-------- Extract provided --------

A Blessed Beltane to You
It’s the Beltane season for our Northern Hemisphere readers, and the traditional time to begin observing the fertility celebrations. If you lived in rural England a few centuries ago, you’d be preparing your bonfire, and figuring out which of your lusty neighbors you wanted to pair off with for the evening. In Germanic countries, they’re busy getting ready for Walpurgisnight, and the ancient Romans were gearing up for their annual Floralia party.
Set up your Maypole and get ready to welcome the greening of the earth. No matter how you choose to observe it, Beltane is a time to honor the fertility and rebirth of the land, the abundance of life that returns to us each year after the cold winter months have passed. May you and yours have a fruitful and blessed Beltane.
Beltane Rites and Rituals
There are a number of ways you can celebrate Beltane on May 1. Hold a bonfire ceremony, a traditional Maypole dance, or even a Handfasting celebration! Beltane is a time to celebrate fertility and the greening of the earth. Try some of these celebrations and ritual ideas at Beltane to honor the arrival of spring and new life.
Okay, so we know that Beltane is a fertility festival… but how do you translate that into altar setup? Here are some tips about how to set up your altar to celebrate the Beltane sabbat.
Beltane is a celebration of fertility and fire, and a number of our readers have shared their altar decorations with us. Check out this image gallery to see how other Pagans and Wiccans set up their altar for Beltane.
Celebrate Beltane with a Maypole Dance
The Maypole is one of the traditional symbols of Beltane, and let’s not kid ourselves about its purpose: it’s a giant phallus. Because Beltane festivities usually kicked off the night before with a big bonfire, the Maypole celebration usually took place shortly after sunrise the next morning. This was when couples (and probably more than a few surprised triads) came staggering in from the fields, clothes in disarray and straw in their hair after a night of bonfire-inspired lustiness. Here’s How:
- The pole was erected on the village green or common, or even a handy field — thrust into the ground either permanently or on a temporary basis — and brightly colored ribbons attached to it. Young people came and danced around the pole, each holding the end of a ribbon. As they wove in and out, men going one way and women the other, it created a sleeve of sorts — the enveloping womb of the earth — around the pole. By the time they were done, the Maypole was nearly invisible beneath a sheath of ribbons.

--------

Set exercise:
Decide whether each statement agrees with the Beltane text, answering yes or no and quoting the words of the text that settle it. 1. The Maypole celebration usually took place shortly after sunrise on the morning after the bonfire. 2. In the Maypole dance, men and women moved around the pole in the same direction. 3. Beltane is celebrated on June 1. The material after this point comes from a separate source, not from the Beltane text.

-------- Dataset content --------

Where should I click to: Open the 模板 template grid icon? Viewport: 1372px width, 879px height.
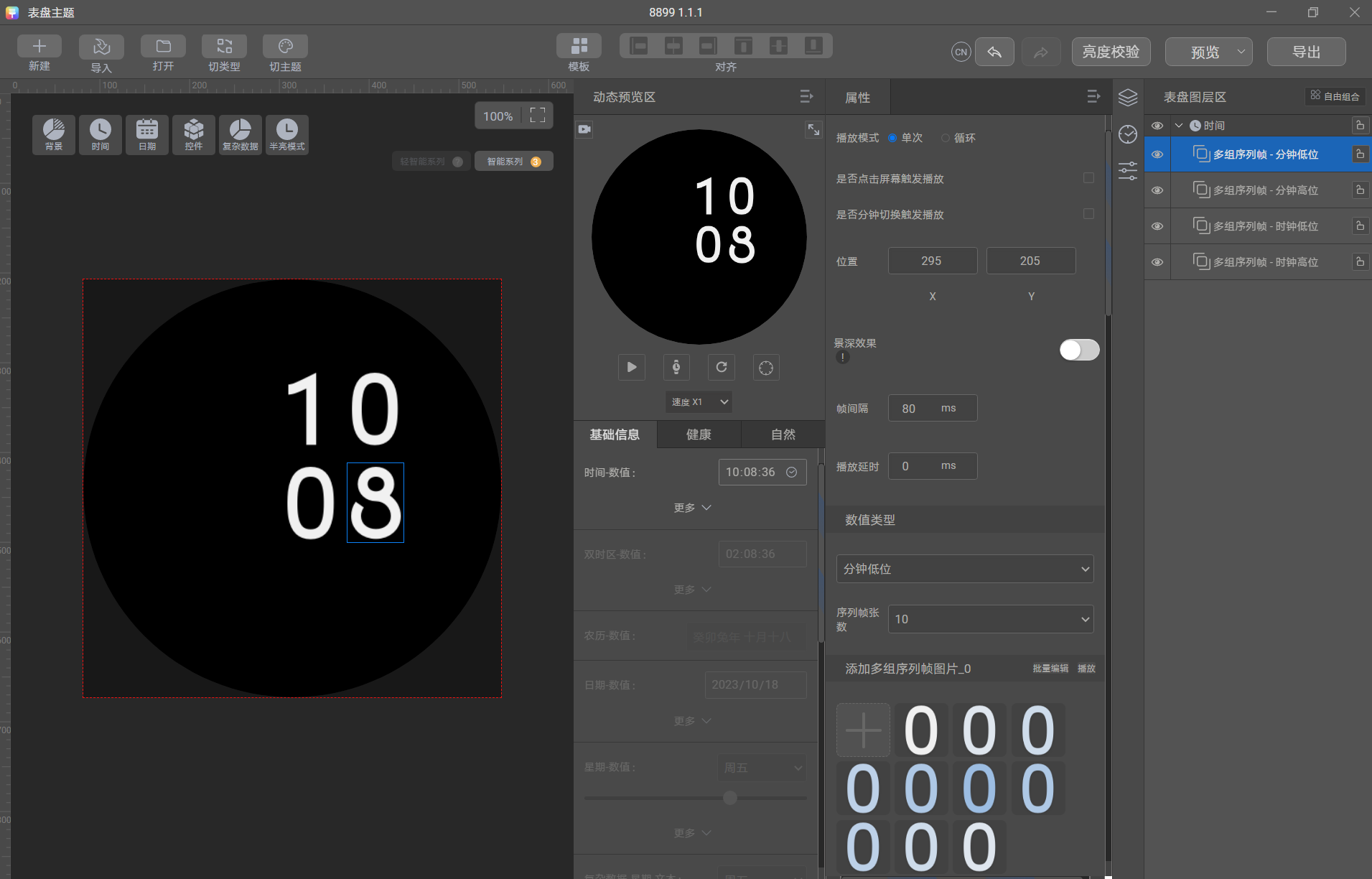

--------

Answer to the problem:
1. Yes: "the Maypole celebration usually took place shortly after sunrise the next morning."
2. No: "men going one way and women the other"
3. No: "There are a number of ways you can celebrate Beltane on May 1."